▶ **Part of a data file**
* * *
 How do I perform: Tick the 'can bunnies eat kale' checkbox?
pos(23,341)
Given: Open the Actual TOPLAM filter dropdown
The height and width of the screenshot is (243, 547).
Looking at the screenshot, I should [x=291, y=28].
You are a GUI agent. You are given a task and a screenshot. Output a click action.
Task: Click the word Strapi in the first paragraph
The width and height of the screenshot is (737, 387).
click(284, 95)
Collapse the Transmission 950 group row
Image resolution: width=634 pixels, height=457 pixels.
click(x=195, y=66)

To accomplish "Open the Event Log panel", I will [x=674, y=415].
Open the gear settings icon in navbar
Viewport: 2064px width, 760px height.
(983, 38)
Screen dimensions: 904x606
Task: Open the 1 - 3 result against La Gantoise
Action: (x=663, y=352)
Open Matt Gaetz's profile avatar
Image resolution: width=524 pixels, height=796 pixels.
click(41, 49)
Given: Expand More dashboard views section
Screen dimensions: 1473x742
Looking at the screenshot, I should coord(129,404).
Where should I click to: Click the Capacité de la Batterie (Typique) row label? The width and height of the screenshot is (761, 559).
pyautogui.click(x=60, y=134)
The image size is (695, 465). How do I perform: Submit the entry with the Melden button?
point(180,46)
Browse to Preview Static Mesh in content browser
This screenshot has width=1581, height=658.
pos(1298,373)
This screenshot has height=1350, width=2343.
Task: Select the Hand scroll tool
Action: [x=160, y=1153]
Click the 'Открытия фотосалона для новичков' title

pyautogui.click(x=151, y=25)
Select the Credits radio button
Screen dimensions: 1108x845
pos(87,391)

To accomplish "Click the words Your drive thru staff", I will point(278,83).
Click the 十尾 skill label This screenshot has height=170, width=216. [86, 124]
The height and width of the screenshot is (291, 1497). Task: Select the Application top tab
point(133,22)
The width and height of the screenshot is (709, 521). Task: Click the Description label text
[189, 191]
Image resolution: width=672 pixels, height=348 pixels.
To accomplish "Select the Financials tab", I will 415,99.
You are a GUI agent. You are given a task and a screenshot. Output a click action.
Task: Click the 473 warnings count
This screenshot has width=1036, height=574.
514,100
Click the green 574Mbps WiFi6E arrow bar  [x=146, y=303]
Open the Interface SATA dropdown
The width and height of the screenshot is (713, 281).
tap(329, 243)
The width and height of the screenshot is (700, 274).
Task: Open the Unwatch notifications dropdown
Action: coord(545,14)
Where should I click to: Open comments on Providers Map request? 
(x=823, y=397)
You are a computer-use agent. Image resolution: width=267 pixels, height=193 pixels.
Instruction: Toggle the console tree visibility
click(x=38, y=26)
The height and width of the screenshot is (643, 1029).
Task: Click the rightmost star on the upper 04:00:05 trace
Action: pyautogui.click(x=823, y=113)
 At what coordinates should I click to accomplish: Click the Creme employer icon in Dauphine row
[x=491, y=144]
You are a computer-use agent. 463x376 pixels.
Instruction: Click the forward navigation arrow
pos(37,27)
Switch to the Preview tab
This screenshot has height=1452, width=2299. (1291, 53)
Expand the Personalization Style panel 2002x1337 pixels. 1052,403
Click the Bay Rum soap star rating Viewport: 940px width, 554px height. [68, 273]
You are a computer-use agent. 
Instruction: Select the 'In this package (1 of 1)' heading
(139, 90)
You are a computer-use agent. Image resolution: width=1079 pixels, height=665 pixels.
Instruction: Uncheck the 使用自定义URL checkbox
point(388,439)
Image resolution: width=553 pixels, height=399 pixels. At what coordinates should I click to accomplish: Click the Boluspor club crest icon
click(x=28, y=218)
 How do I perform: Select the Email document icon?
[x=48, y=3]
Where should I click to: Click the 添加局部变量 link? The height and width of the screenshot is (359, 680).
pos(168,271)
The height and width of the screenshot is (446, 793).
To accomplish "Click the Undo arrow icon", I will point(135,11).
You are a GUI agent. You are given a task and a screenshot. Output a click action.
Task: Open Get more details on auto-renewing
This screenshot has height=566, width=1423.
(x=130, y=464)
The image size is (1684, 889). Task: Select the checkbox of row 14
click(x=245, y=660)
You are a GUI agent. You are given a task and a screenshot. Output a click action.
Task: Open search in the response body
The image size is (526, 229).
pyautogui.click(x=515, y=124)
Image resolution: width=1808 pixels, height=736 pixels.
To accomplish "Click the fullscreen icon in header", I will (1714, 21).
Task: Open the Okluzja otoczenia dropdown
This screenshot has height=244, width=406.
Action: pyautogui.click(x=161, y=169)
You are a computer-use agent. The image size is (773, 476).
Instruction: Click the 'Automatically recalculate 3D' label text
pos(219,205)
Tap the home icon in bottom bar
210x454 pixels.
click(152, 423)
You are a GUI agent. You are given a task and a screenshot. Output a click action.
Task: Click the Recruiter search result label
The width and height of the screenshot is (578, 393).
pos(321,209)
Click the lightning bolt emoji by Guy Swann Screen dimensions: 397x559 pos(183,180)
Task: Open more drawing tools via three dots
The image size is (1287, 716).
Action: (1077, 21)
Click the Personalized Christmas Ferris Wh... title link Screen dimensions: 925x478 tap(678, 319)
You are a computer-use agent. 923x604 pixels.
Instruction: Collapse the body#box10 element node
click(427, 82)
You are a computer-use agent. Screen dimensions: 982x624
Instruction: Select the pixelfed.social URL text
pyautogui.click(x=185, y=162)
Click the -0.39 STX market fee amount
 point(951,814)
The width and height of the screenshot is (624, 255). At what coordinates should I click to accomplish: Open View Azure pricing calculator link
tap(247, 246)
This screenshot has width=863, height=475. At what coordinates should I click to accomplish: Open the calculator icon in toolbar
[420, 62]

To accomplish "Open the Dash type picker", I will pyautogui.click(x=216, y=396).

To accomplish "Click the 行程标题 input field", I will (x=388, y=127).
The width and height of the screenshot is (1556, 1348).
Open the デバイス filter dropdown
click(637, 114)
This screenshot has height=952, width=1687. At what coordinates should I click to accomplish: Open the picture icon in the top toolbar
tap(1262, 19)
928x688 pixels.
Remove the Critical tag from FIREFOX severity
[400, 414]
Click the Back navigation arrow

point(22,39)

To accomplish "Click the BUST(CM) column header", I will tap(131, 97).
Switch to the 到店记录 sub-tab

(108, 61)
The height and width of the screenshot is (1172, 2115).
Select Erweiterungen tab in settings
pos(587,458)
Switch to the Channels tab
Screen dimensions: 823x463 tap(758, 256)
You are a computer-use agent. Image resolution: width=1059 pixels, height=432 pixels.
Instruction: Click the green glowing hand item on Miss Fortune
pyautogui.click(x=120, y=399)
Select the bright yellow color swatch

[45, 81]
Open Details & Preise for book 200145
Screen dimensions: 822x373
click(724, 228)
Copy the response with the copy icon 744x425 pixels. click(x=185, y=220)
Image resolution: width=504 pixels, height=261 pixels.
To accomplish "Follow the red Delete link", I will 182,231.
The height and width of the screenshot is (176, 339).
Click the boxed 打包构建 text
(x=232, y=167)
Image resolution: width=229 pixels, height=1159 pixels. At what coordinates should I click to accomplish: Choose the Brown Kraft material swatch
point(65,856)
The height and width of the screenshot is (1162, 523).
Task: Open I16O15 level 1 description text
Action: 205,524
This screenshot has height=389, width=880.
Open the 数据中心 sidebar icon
* * *
Please write out the data again, switching each "How do I perform" to "How can I do" and leaving everything else unchanged.

 How can I do: Tick the 'can bunnies eat kale' checkbox?
pos(23,341)
Given: Open the Actual TOPLAM filter dropdown
The height and width of the screenshot is (243, 547).
Looking at the screenshot, I should [x=291, y=28].
You are a GUI agent. You are given a task and a screenshot. Output a click action.
Task: Click the word Strapi in the first paragraph
The width and height of the screenshot is (737, 387).
click(284, 95)
Collapse the Transmission 950 group row
Image resolution: width=634 pixels, height=457 pixels.
click(x=195, y=66)

To accomplish "Open the Event Log panel", I will [x=674, y=415].
Open the gear settings icon in navbar
Viewport: 2064px width, 760px height.
(983, 38)
Screen dimensions: 904x606
Task: Open the 1 - 3 result against La Gantoise
Action: (x=663, y=352)
Open Matt Gaetz's profile avatar
Image resolution: width=524 pixels, height=796 pixels.
click(41, 49)
Given: Expand More dashboard views section
Screen dimensions: 1473x742
Looking at the screenshot, I should coord(129,404).
Where should I click to: Click the Capacité de la Batterie (Typique) row label? The width and height of the screenshot is (761, 559).
pyautogui.click(x=60, y=134)
The image size is (695, 465). How can I do: Submit the entry with the Melden button?
point(180,46)
Browse to Preview Static Mesh in content browser
This screenshot has width=1581, height=658.
pos(1298,373)
This screenshot has height=1350, width=2343.
Task: Select the Hand scroll tool
Action: [x=160, y=1153]
Click the 'Открытия фотосалона для новичков' title

pyautogui.click(x=151, y=25)
Select the Credits radio button
Screen dimensions: 1108x845
pos(87,391)

To accomplish "Click the words Your drive thru staff", I will point(278,83).
Click the 十尾 skill label This screenshot has height=170, width=216. [86, 124]
The height and width of the screenshot is (291, 1497). Task: Select the Application top tab
point(133,22)
The width and height of the screenshot is (709, 521). Task: Click the Description label text
[189, 191]
Image resolution: width=672 pixels, height=348 pixels.
To accomplish "Select the Financials tab", I will 415,99.
You are a GUI agent. You are given a task and a screenshot. Output a click action.
Task: Click the 473 warnings count
This screenshot has width=1036, height=574.
514,100
Click the green 574Mbps WiFi6E arrow bar  [x=146, y=303]
Open the Interface SATA dropdown
The width and height of the screenshot is (713, 281).
tap(329, 243)
The width and height of the screenshot is (700, 274).
Task: Open the Unwatch notifications dropdown
Action: coord(545,14)
Where should I click to: Open comments on Providers Map request? 
(x=823, y=397)
You are a computer-use agent. Image resolution: width=267 pixels, height=193 pixels.
Instruction: Toggle the console tree visibility
click(x=38, y=26)
The height and width of the screenshot is (643, 1029).
Task: Click the rightmost star on the upper 04:00:05 trace
Action: pyautogui.click(x=823, y=113)
 At what coordinates should I click to accomplish: Click the Creme employer icon in Dauphine row
[x=491, y=144]
You are a computer-use agent. 463x376 pixels.
Instruction: Click the forward navigation arrow
pos(37,27)
Switch to the Preview tab
This screenshot has height=1452, width=2299. (1291, 53)
Expand the Personalization Style panel 2002x1337 pixels. 1052,403
Click the Bay Rum soap star rating Viewport: 940px width, 554px height. [68, 273]
You are a computer-use agent. 
Instruction: Select the 'In this package (1 of 1)' heading
(139, 90)
You are a computer-use agent. Image resolution: width=1079 pixels, height=665 pixels.
Instruction: Uncheck the 使用自定义URL checkbox
point(388,439)
Image resolution: width=553 pixels, height=399 pixels. At what coordinates should I click to accomplish: Click the Boluspor club crest icon
click(x=28, y=218)
 How can I do: Select the Email document icon?
[x=48, y=3]
Where should I click to: Click the 添加局部变量 link? The height and width of the screenshot is (359, 680).
pos(168,271)
The height and width of the screenshot is (446, 793).
To accomplish "Click the Undo arrow icon", I will point(135,11).
You are a GUI agent. You are given a task and a screenshot. Output a click action.
Task: Open Get more details on auto-renewing
This screenshot has height=566, width=1423.
(x=130, y=464)
The image size is (1684, 889). Task: Select the checkbox of row 14
click(x=245, y=660)
You are a GUI agent. You are given a task and a screenshot. Output a click action.
Task: Open search in the response body
The image size is (526, 229).
pyautogui.click(x=515, y=124)
Image resolution: width=1808 pixels, height=736 pixels.
To accomplish "Click the fullscreen icon in header", I will (1714, 21).
Task: Open the Okluzja otoczenia dropdown
This screenshot has height=244, width=406.
Action: pyautogui.click(x=161, y=169)
You are a computer-use agent. The image size is (773, 476).
Instruction: Click the 'Automatically recalculate 3D' label text
pos(219,205)
Tap the home icon in bottom bar
210x454 pixels.
click(152, 423)
You are a GUI agent. You are given a task and a screenshot. Output a click action.
Task: Click the Recruiter search result label
The width and height of the screenshot is (578, 393).
pos(321,209)
Click the lightning bolt emoji by Guy Swann Screen dimensions: 397x559 pos(183,180)
Task: Open more drawing tools via three dots
The image size is (1287, 716).
Action: (1077, 21)
Click the Personalized Christmas Ferris Wh... title link Screen dimensions: 925x478 tap(678, 319)
You are a computer-use agent. 923x604 pixels.
Instruction: Collapse the body#box10 element node
click(427, 82)
You are a computer-use agent. Screen dimensions: 982x624
Instruction: Select the pixelfed.social URL text
pyautogui.click(x=185, y=162)
Click the -0.39 STX market fee amount
 point(951,814)
The width and height of the screenshot is (624, 255). At what coordinates should I click to accomplish: Open View Azure pricing calculator link
tap(247, 246)
This screenshot has width=863, height=475. At what coordinates should I click to accomplish: Open the calculator icon in toolbar
[420, 62]

To accomplish "Open the Dash type picker", I will pyautogui.click(x=216, y=396).

To accomplish "Click the 行程标题 input field", I will (x=388, y=127).
The width and height of the screenshot is (1556, 1348).
Open the デバイス filter dropdown
click(637, 114)
This screenshot has height=952, width=1687. At what coordinates should I click to accomplish: Open the picture icon in the top toolbar
tap(1262, 19)
928x688 pixels.
Remove the Critical tag from FIREFOX severity
[400, 414]
Click the Back navigation arrow

point(22,39)

To accomplish "Click the BUST(CM) column header", I will tap(131, 97).
Switch to the 到店记录 sub-tab

(108, 61)
The height and width of the screenshot is (1172, 2115).
Select Erweiterungen tab in settings
pos(587,458)
Switch to the Channels tab
Screen dimensions: 823x463 tap(758, 256)
You are a computer-use agent. Image resolution: width=1059 pixels, height=432 pixels.
Instruction: Click the green glowing hand item on Miss Fortune
pyautogui.click(x=120, y=399)
Select the bright yellow color swatch

[45, 81]
Open Details & Preise for book 200145
Screen dimensions: 822x373
click(724, 228)
Copy the response with the copy icon 744x425 pixels. click(x=185, y=220)
Image resolution: width=504 pixels, height=261 pixels.
To accomplish "Follow the red Delete link", I will 182,231.
The height and width of the screenshot is (176, 339).
Click the boxed 打包构建 text
(x=232, y=167)
Image resolution: width=229 pixels, height=1159 pixels. At what coordinates should I click to accomplish: Choose the Brown Kraft material swatch
point(65,856)
The height and width of the screenshot is (1162, 523).
Task: Open I16O15 level 1 description text
Action: 205,524
This screenshot has height=389, width=880.
Open the 数据中心 sidebar icon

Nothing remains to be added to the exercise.